7. Ohio State (3-2, 0-1): It's a coin flip between Ohio State and Penn State here, as both teams have significant problems on offense and good defenses. Both teams also have one semi-quality win -- Ohio State against Toledo, Penn State against Temple. Fortunately for us, the Rockets and Owls played Saturday and Toledo crushed Temple 36-13 in Philly. So congrats, Buckeyes, you're No. 7 for now. Better go fix that offense, though.
8. Penn State (4-1, 1-0): The Nittany Lions had to be thinking Saturday would provide clarity and confidence for the offense. Nope. From the quarterbacks to the offensive line, Penn State isn't generating the consistency it needs to beat better Big Ten teams, beginning this week against Iowa. The defense has been outstanding all season, especially now without star linebacker Michael Mauti and several others. But unless the offense shows some life soon -- figuring out the quarterback would be a nice start -- Penn State is headed for more mediocrity.

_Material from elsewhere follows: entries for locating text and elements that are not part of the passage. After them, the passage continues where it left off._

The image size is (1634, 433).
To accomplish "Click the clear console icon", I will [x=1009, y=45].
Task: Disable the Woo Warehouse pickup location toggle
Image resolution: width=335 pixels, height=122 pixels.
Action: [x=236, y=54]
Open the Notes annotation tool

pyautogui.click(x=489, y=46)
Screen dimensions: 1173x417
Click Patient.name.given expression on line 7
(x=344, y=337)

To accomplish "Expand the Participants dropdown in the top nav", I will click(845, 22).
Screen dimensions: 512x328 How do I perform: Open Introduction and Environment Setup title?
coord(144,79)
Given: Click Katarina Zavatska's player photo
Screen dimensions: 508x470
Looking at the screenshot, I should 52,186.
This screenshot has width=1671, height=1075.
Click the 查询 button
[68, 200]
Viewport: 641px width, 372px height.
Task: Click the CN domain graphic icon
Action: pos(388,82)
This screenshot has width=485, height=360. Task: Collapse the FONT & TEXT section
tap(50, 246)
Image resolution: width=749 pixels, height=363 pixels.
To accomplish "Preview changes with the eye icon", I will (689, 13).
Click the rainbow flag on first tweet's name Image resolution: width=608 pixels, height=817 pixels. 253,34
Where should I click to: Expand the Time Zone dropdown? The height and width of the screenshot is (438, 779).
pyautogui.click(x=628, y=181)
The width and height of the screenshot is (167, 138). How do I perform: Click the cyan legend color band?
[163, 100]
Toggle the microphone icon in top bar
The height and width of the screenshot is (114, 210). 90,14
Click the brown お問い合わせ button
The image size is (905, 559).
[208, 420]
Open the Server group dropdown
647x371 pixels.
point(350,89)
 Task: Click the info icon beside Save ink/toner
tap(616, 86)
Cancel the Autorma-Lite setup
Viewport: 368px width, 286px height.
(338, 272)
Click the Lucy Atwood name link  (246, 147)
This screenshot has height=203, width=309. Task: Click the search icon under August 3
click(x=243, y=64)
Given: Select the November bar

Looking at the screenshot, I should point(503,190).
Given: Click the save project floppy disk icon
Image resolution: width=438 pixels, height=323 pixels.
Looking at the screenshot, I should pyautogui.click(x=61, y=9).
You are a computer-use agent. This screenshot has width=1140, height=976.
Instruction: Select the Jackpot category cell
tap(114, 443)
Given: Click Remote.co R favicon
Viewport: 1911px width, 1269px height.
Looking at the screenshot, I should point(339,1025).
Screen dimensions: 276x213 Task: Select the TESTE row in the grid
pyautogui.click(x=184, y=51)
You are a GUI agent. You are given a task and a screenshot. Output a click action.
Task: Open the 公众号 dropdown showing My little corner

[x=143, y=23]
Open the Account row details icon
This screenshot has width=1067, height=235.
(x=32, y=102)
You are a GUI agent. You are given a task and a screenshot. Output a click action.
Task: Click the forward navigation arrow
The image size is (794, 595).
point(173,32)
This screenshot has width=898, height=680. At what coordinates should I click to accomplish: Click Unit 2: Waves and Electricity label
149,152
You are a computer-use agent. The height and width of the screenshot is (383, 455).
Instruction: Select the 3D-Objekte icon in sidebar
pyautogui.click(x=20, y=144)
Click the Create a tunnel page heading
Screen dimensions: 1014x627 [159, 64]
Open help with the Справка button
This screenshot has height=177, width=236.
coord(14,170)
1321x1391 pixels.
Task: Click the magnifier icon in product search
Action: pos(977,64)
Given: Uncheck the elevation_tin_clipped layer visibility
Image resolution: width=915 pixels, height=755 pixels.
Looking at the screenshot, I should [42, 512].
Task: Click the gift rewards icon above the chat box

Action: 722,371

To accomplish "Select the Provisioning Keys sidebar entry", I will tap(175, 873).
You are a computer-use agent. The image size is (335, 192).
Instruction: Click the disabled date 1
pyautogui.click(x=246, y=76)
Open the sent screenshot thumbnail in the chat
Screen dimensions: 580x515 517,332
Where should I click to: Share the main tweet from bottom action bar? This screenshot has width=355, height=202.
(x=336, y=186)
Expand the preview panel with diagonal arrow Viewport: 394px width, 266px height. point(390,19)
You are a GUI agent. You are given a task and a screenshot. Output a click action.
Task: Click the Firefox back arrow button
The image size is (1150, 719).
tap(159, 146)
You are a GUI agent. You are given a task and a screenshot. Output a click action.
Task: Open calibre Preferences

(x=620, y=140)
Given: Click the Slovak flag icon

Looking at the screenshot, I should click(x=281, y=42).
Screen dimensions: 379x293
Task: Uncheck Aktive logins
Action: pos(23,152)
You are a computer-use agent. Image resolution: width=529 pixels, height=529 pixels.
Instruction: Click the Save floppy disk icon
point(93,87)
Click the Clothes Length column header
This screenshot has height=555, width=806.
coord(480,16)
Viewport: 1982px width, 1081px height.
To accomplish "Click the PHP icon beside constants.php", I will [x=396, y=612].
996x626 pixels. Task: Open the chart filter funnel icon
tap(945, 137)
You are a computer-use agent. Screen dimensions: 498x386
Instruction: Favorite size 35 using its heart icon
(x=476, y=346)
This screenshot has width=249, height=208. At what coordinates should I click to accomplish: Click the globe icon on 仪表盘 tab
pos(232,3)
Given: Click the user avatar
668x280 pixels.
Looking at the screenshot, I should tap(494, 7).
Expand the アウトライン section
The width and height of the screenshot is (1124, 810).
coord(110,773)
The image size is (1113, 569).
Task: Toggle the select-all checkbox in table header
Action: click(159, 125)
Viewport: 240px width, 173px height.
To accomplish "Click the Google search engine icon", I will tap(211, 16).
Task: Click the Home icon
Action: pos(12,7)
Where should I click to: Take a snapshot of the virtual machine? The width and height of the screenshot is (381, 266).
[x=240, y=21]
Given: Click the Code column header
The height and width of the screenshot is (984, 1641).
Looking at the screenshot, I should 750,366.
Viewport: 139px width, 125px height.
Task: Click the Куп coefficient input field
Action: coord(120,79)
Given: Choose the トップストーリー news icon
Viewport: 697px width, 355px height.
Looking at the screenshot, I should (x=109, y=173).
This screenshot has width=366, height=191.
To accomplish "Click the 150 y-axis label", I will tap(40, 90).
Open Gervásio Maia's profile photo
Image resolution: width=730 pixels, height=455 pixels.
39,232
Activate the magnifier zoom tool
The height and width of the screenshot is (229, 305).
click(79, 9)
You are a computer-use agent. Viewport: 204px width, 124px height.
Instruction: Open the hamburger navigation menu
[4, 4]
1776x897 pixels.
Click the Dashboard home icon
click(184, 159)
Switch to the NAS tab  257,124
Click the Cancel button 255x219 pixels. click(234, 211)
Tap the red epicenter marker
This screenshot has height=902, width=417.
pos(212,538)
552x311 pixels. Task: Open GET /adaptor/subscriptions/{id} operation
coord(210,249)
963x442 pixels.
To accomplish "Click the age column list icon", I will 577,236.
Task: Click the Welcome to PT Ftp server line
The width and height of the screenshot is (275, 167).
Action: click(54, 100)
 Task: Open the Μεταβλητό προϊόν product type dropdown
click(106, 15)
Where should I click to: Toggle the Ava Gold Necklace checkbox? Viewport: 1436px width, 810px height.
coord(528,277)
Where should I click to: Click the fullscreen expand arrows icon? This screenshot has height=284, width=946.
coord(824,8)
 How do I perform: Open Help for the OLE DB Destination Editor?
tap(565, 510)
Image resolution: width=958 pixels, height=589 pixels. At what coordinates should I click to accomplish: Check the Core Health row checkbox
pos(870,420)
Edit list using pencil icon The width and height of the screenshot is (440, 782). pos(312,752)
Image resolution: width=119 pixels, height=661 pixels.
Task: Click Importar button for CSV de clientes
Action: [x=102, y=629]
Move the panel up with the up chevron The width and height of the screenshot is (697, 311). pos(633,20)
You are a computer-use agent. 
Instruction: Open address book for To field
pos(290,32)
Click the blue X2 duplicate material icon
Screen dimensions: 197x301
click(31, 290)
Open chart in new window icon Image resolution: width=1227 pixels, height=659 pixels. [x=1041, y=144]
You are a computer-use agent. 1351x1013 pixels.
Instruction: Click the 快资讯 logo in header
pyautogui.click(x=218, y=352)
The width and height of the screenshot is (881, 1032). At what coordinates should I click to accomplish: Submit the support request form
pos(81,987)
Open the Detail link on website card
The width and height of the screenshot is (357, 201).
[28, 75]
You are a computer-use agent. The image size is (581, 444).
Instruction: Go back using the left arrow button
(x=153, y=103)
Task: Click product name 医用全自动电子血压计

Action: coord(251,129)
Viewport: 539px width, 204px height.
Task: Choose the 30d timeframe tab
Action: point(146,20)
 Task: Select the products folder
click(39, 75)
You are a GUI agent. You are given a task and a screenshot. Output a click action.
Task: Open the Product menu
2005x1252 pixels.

9. Northwestern (2-2, 0-1): Everything seemed to be coming together for Northwestern, which surged to a 28-10 third-quarter lead at Illinois behind superb play from quarterback Dan Persa (career-high 4 touchdown passes). And then it all fell apart, as it has often the past year and a half. While Persa likely won't miss time after aggravating his surgically repaired Achilles tendon, Northwestern has to fix a defense that endured multiple breakdowns and never adjusted to Illinois' passing attack. Next up: Denard Robinson and Michigan. Yikes.
10. Purdue (2-2, 0-0): We were tempted to drop the Boilers lower, and we will if they don't turn things around in Big Ten play. The major mistakes and confusion that have surfaced throughout the Danny Hope era doomed Purdue against Notre Dame in a non-competitive game. Purdue's big night went south from the start, as an interception led to a quick Fighting Irish touchdown. Notre Dame dominated on both sides of the ball, leaving Hope to mull over a "very poor showing" by his squad, which was coming off of a bye week. Not good.
11. Indiana (1-4, 0-1): After hitting rock bottom at North Texas, Indiana rebounded nicely against Penn State, particularly on defense. Hoosiers defenders responded well to coordinator Mike Ekeler's challenge and forced two turnovers in their own red zone. A short-handed offense once again struggled to get going in the first half and didn't reach the end zone for more than 56 minutes. Indiana still has a bunch of flaws, but it can build off of an encouraging performance against a more talented opponent.
12. Minnesota (1-4, 0-1): While Indiana's rock-bottom moment came last week, Minnesota's arrived at the Big House, as the Gophers absorbed the third-worst defeat in team history and the worst in Jerry Kill's 18 years as a coach. The Gophers couldn't score, they couldn't tackle and, most depressing, they couldn't compete against Michigan. There might not be worse major-conference team than Minnesota, which might take up permanent residence in the "Bottom 10." Kill likened his team to a "broken-down company." Hard to argue.